Activity: This exercise asks for the whole listing to be restated exactly.

"""

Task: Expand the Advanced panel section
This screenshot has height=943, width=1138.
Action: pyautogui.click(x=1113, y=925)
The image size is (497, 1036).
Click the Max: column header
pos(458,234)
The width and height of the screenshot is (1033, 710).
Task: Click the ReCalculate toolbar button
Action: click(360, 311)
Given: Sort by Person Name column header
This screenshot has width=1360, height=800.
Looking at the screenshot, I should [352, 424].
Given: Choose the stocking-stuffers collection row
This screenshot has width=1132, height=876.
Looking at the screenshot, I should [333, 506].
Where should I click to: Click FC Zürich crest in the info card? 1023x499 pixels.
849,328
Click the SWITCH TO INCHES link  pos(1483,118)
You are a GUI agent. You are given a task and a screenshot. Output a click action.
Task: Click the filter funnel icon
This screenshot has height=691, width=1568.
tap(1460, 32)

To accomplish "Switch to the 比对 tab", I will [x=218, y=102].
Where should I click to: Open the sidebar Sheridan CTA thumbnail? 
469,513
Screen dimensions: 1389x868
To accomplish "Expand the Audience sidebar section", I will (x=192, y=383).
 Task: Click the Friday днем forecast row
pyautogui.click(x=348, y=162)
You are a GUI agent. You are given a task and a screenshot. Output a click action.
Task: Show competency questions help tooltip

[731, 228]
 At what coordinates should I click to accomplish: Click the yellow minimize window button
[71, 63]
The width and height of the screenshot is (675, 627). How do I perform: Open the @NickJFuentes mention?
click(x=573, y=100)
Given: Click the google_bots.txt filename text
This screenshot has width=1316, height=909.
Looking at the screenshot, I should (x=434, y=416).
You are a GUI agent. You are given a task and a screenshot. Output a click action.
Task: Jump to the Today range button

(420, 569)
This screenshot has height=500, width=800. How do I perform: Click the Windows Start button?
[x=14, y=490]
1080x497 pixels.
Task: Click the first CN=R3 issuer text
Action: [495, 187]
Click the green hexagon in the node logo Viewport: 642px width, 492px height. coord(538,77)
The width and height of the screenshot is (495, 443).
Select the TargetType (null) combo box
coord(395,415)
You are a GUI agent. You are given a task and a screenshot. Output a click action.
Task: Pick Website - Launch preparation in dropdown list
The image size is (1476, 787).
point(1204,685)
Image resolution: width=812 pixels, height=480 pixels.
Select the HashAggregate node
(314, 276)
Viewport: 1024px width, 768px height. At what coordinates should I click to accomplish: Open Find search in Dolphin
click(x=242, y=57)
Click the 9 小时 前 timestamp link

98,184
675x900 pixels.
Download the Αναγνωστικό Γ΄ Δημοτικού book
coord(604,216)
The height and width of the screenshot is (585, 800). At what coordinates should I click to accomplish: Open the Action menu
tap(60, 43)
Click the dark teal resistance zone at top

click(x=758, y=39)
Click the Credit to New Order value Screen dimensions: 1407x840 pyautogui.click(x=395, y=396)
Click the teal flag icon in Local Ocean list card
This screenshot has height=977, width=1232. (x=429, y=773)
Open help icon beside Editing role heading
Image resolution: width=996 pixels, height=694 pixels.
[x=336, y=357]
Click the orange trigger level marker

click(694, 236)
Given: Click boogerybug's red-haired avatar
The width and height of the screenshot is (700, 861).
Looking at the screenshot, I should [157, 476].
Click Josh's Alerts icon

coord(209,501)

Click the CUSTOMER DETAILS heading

"""

Result for this task:
Task: Expand the Advanced panel section
This screenshot has height=943, width=1138.
Action: pyautogui.click(x=1113, y=925)
The image size is (497, 1036).
Click the Max: column header
pos(458,234)
The width and height of the screenshot is (1033, 710).
Task: Click the ReCalculate toolbar button
Action: click(360, 311)
Given: Sort by Person Name column header
This screenshot has width=1360, height=800.
Looking at the screenshot, I should [352, 424].
Given: Choose the stocking-stuffers collection row
This screenshot has width=1132, height=876.
Looking at the screenshot, I should [333, 506].
Where should I click to: Click FC Zürich crest in the info card? 1023x499 pixels.
849,328
Click the SWITCH TO INCHES link  pos(1483,118)
You are a GUI agent. You are given a task and a screenshot. Output a click action.
Task: Click the filter funnel icon
This screenshot has height=691, width=1568.
tap(1460, 32)

To accomplish "Switch to the 比对 tab", I will [x=218, y=102].
Where should I click to: Open the sidebar Sheridan CTA thumbnail? 
469,513
Screen dimensions: 1389x868
To accomplish "Expand the Audience sidebar section", I will (x=192, y=383).
 Task: Click the Friday днем forecast row
pyautogui.click(x=348, y=162)
You are a GUI agent. You are given a task and a screenshot. Output a click action.
Task: Show competency questions help tooltip

[731, 228]
 At what coordinates should I click to accomplish: Click the yellow minimize window button
[71, 63]
The width and height of the screenshot is (675, 627). How do I perform: Open the @NickJFuentes mention?
click(x=573, y=100)
Given: Click the google_bots.txt filename text
This screenshot has width=1316, height=909.
Looking at the screenshot, I should (x=434, y=416).
You are a GUI agent. You are given a task and a screenshot. Output a click action.
Task: Jump to the Today range button

(420, 569)
This screenshot has height=500, width=800. How do I perform: Click the Windows Start button?
[x=14, y=490]
1080x497 pixels.
Task: Click the first CN=R3 issuer text
Action: [495, 187]
Click the green hexagon in the node logo Viewport: 642px width, 492px height. coord(538,77)
The width and height of the screenshot is (495, 443).
Select the TargetType (null) combo box
coord(395,415)
You are a GUI agent. You are given a task and a screenshot. Output a click action.
Task: Pick Website - Launch preparation in dropdown list
The image size is (1476, 787).
point(1204,685)
Image resolution: width=812 pixels, height=480 pixels.
Select the HashAggregate node
(314, 276)
Viewport: 1024px width, 768px height. At what coordinates should I click to accomplish: Open Find search in Dolphin
click(x=242, y=57)
Click the 9 小时 前 timestamp link

98,184
675x900 pixels.
Download the Αναγνωστικό Γ΄ Δημοτικού book
coord(604,216)
The height and width of the screenshot is (585, 800). At what coordinates should I click to accomplish: Open the Action menu
tap(60, 43)
Click the dark teal resistance zone at top

click(x=758, y=39)
Click the Credit to New Order value Screen dimensions: 1407x840 pyautogui.click(x=395, y=396)
Click the teal flag icon in Local Ocean list card
This screenshot has height=977, width=1232. (x=429, y=773)
Open help icon beside Editing role heading
Image resolution: width=996 pixels, height=694 pixels.
[x=336, y=357]
Click the orange trigger level marker

click(694, 236)
Given: Click boogerybug's red-haired avatar
The width and height of the screenshot is (700, 861).
Looking at the screenshot, I should [157, 476].
Click Josh's Alerts icon

coord(209,501)

Click the CUSTOMER DETAILS heading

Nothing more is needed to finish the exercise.